The EOKA veterans are being represented by KJ Conroy & Co Solicitors, a Birmingham-based law firm. Kevin Conroy told the BBC Today programme on Tuesday ahead of the hearing: “The British government are desperate to stop this case going to trial because they don’t want their dirty washing out in public. They just want to hunker down and have it all go away. It’s not going away.”

One of the victims of colonial brutality, Demetris Glykis told the same radio programme: “I can’t get my health back. I just want justice.”

Glykis said he was a 15-year-old high-school student when he was beaten by British soldiers in Limassol after being arrested on the street. He recounted how many of his friends were linked with Eoka and he himself had been carrying leaflets on his bike when he was intercepted. “It was a risk but we didn’t carry bombs or anything,” he said.

One day in 1956 he was chased through the streets by British military police who knocked him off his bike and arrested him. “They were swearing at me. I was very scared. They threw me in their car, the back of a Landrover and said ‘we will fix you up, you bastard Greek’,” he added.

British soldiers search a cyclist during the EOKA campaign

At a local interrogation centre, he said an officer went up and slapped him hard on the face. “With that slap, my head almost came off. My eardrum broke.” He said the beating went on for several hours, damaging his back and his right kidney, which he had to have removed later. Glykis was jailed for two and a half months.

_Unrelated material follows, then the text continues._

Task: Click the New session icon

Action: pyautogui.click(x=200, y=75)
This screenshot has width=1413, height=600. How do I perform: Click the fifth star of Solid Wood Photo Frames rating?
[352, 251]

According to the solicitors some of the more interesting aspects of the case have come from a corporal who admitted that “one of the Greeks had got a bit lippy” and that he had “stuck one on him”. They said there was another instance where two officers had beaten a man so badly with a chain that they were court martialled. Another important piece of evidence in the case involves a Brigadier Michael Harbottom who was stationed in Cyprus at the time and was interviewed in the 1970s by the Imperial War Museum. A clip of the interview played by the BBC has the Brigadier saying interrogation was the job of special branch and that it did involve torture. “I could never condone… because it involved physical violence and that is not the way a soldier operates,” he is heard saying. “I’m talking of torture and there was torture.”

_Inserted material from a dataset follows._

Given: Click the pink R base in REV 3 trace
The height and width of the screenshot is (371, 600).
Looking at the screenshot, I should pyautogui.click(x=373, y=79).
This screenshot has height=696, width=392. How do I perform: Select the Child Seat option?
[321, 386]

Foreign Office documents released in July 2012 described claims of torture and abuse during the EOKA insurgency. Reports from that time speak of authorities’ killing a blind man and punching a pregnant woman who then miscarried, to telling a man dig his own grave. During that period, a British officer described a “hysterical mob” of 150 soldiers kicking Cypriots on the ground, and beating them in the head, face and body with rifle butts. In 1958, authorities rounded up 300 civilians and beat them, killing some in the process, another report said.

In parallel with legal procedures to lead test cases to trial, the solicitors are expected to open negotiations with British authorities with a view to settling out of court on a similar basis to the Kenyan example, which opened the way for the EOKA veterans.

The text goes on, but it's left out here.